Thursday, June 25, 2009

Call to ACTION in Illinois! Stop the budget cuts!

We're in a sad, sick state of affairs in Illinois, and this is one of those situations where we CANNOT just sit on our hands and expect things to turn out well in the end. This is battle that needs champions fighting for our beliefs and our rights. Folks like you and me.

Here's the skinny:
On May 31, 2009 the Illinois General Assembly passed a partial year budget for FY 2010 that created a $9.2 billion funding gap, which is forcing drastic cuts in community- and state-provided fundamental social services ($5 billion in cuts for community-provided services and $4.2 billion in cuts for state-provided services, says Governor Quinn). (This issue is the "Current Focus" on the website.) We're looking at severe cuts in mental health services, addiction prevention and treatment programs, violence prevention programs, family planning services, child care and youth services, and education programs. The budget is set to go into effect July 1 (next Wednesday) and will be devastating to the people of Illinois unless we demand that our legislators return to Springfield and work out a budget for the full fiscal year that includes new revenue to support these critical programs in our communities (which can be achieved by a 2% tax increase).

* Request 1
In the blog post about the Illinois budget, how large was the funding gap created by the partial year budget for FY 2010?
The entries that come after this blog post are drawn from a separate source unrelated to the post.

* Listed records
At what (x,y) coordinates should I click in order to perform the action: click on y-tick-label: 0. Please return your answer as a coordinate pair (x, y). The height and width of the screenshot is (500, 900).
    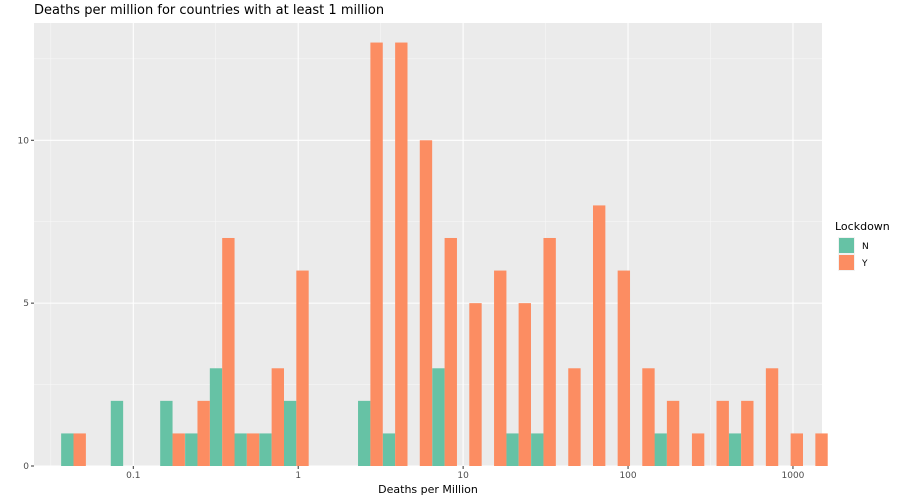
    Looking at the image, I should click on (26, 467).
--
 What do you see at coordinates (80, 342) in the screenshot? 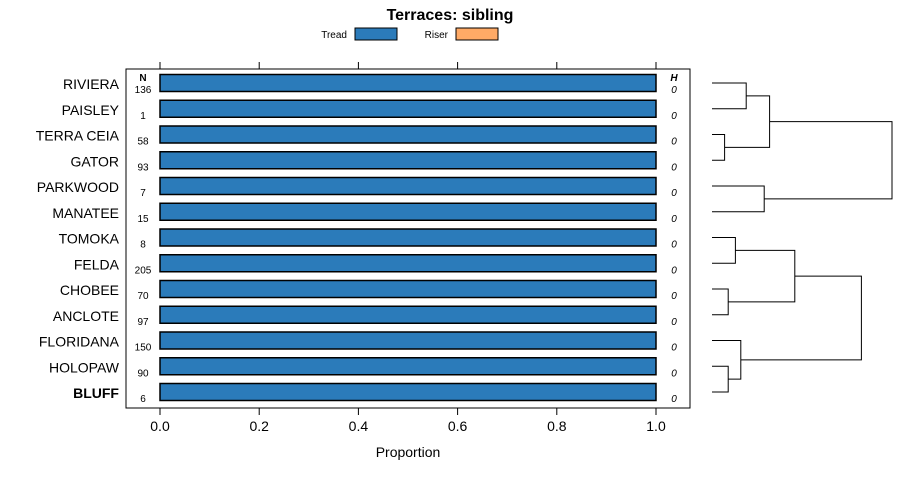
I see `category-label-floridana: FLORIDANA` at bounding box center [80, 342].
...
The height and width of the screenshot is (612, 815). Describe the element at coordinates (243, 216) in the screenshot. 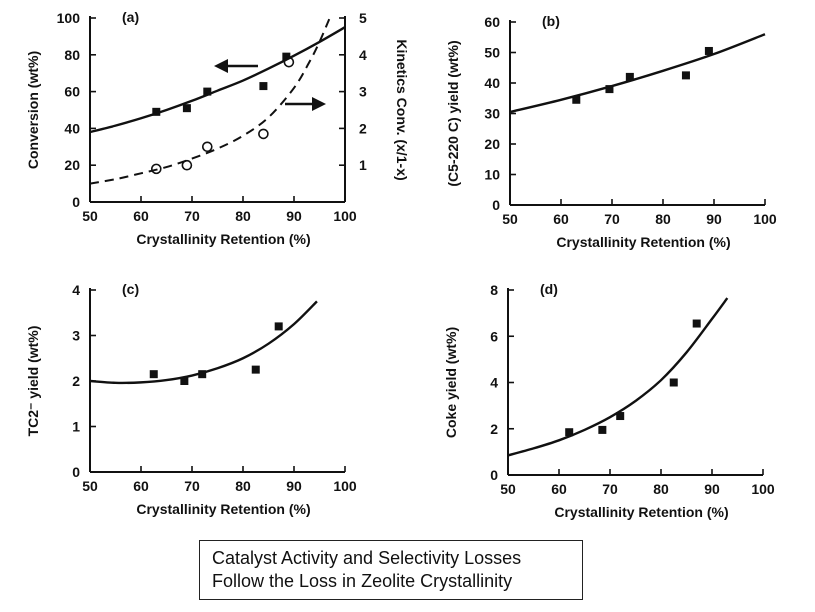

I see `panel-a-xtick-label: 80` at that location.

* Request 2
Repeat the lines of the entries beginning at the line that has "At what (x,y)" and stopping after the line that has "Looking at the", with the picture left out.

* Response area 1
$9.2 billion

* Response area 2
At what (x,y) coordinates should I click in order to perform the action: click on y-tick-label: 0. Please return your answer as a coordinate pair (x, y). The height and width of the screenshot is (500, 900).
    Looking at the image, I should click on (26, 467).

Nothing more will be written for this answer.